Visually, the style of The State is stunning – bold and highly original: a wildly disparate but highly successful amalgam of Commedia del Arte, Bouffon, Kabuki, Theatre of Cruelty, Theatre of the Absurd, and a bit of circus thrown in.  Admiration and tribute must be paid to the highly imaginative designer Leisl Lucerne-Knight, responsible for the costumes (vivid courtier pantaloons and capes over black body suits, absurd headdresses) the numerous big and small masks and, I assume, the wonderful, detailed make-up that renders each of the lead characters as a grotesque, grinning doll – and the bewildered ‘public’ blank and sad.  The choreography, there I assume by directors Marli Jupiter and Rhi Bryan, is intricate, expressive and executed with perfect precision by the cast.

The (nation) State is made up of four states: This State, That State, Which State and What State.  Each of these separate, interdependent but rival states are ruled by ‘Daddies’ – This Daddy (Lucy Wong), That Daddy (Jo Cooper), Which Daddy (Mazey O’Reilly) and What Daddy (Rhiannon Bryan).  The Daddies are boosters who revel in their power (they get off on it – their costumes include permanently erect penises).  They make fatuous speeches (content-less in Scott Morrison mode), promise things that will never happen and float crazy policies that - supposedly – will save their states’ floundering, bankrupt economies.  Like What Daddy’s brilliant plan to legalise and reward leg breaking so as to fill the newly built but empty hospitals.  Or That Daddy’s plan to charge tolls for every human movement including walking on footpaths…

But these Daddies - these Hollow Men – are all under the sway and domination of a mysterious, towering, stern-masked figure known as ‘Mummy’ (Henry O’Brien) whose love they seek but before whom they cringe, cower, make excuses and ever more grand announcements.  (Freudians may make of this what they will.) 

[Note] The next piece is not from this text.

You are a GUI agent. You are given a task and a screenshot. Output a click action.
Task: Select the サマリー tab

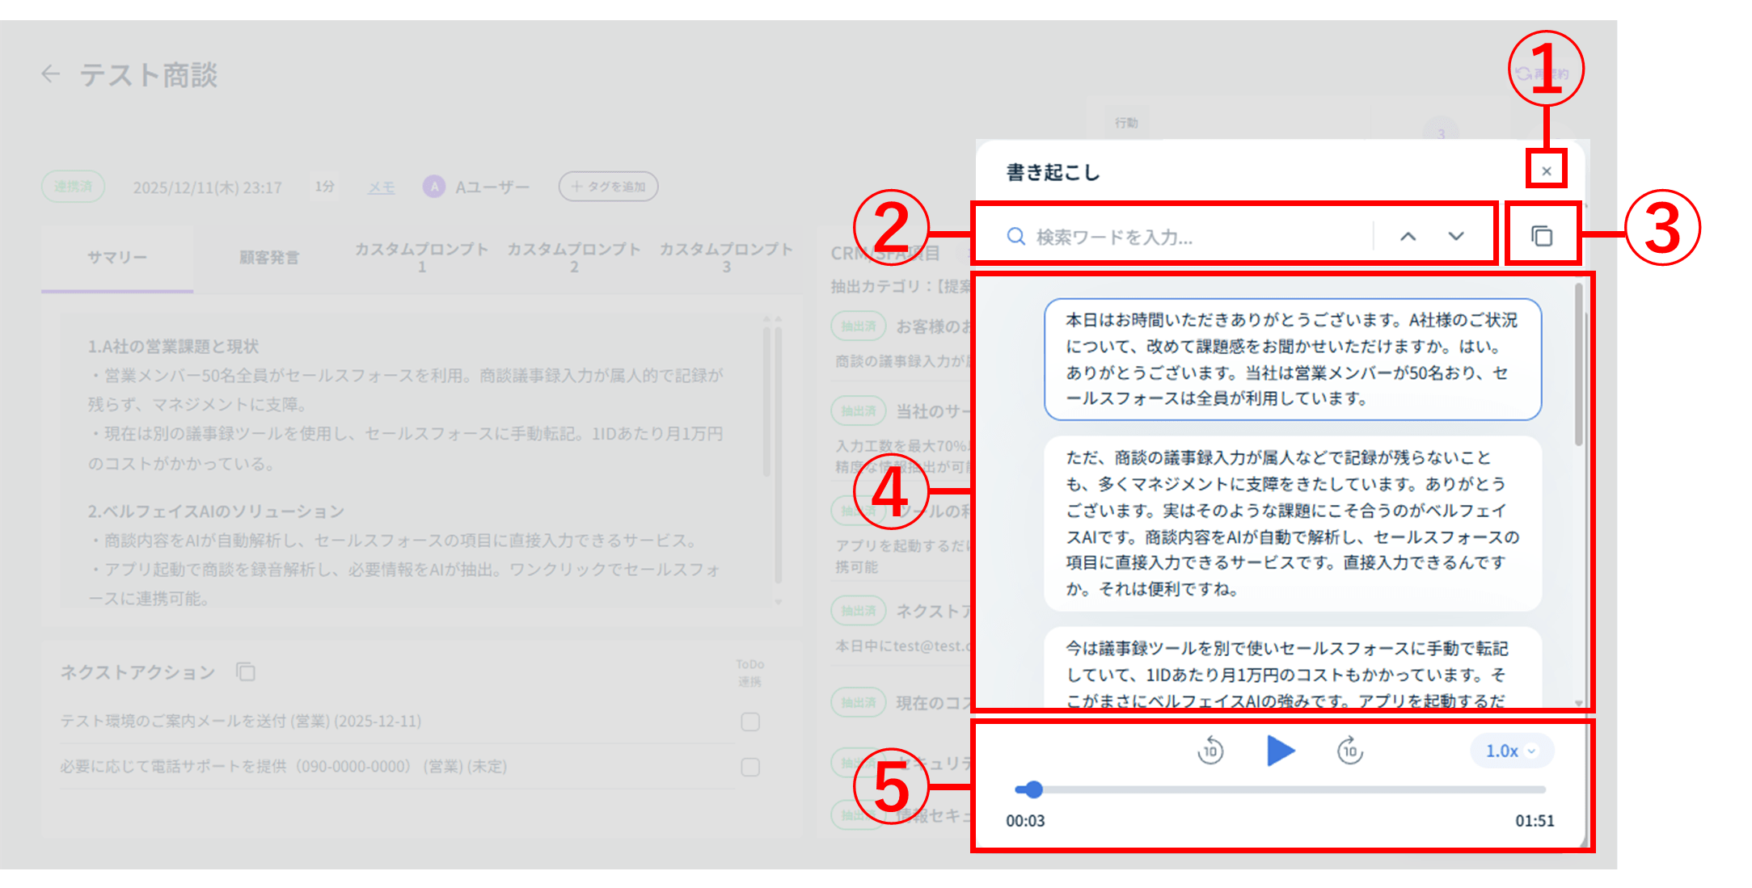[117, 258]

News of these ‘announcements’, delivered with hectoring, confident enthusiasm, are heralded by portentous fanfares – as ‘news’ is these days (sound design by Lara Pollard) – and followed by a breathlessly excited TV ‘journalist’ (also Henry O’Brien).  The public, also represented by the cast but now sporting a variety of grumpy masks, are confused, sceptical, gulled, whining and angry.  To no avail.

The State is held together by a hapless figure, Flung About (I couldn’t tell which of the cast plays Flung), who is searching for his mother…  The search takes him on a journey into every more desperate places until, believing that only ‘direct action’, including sabotage, can effect change, he joins the radical CDF (Common Dog Fucks) …

However, while this superb cast continue to represent their myriad characters and move and dance with the same high energy and precision to the very end, the plot (mainly Flung’s search and the political machinations and fiascos) becomes almost too convoluted to follow – and it gets emotionally repetitious as well.  It’s as if Jupiter and Bryan are so talented in saying what they have to say that they outstay their welcome by – in effect - saying it again.  If we can’t follow the plot, we won’t attend to the satire.  And the show becomes, unfortunately in it’s last twenty minutes, say, a triumph of style over content. 

But I’m told that this is a show still in development, so it is bound to become even better with some pruning and sharpening.  Despite some false steps, its originality and invention are brilliance are overwhelming.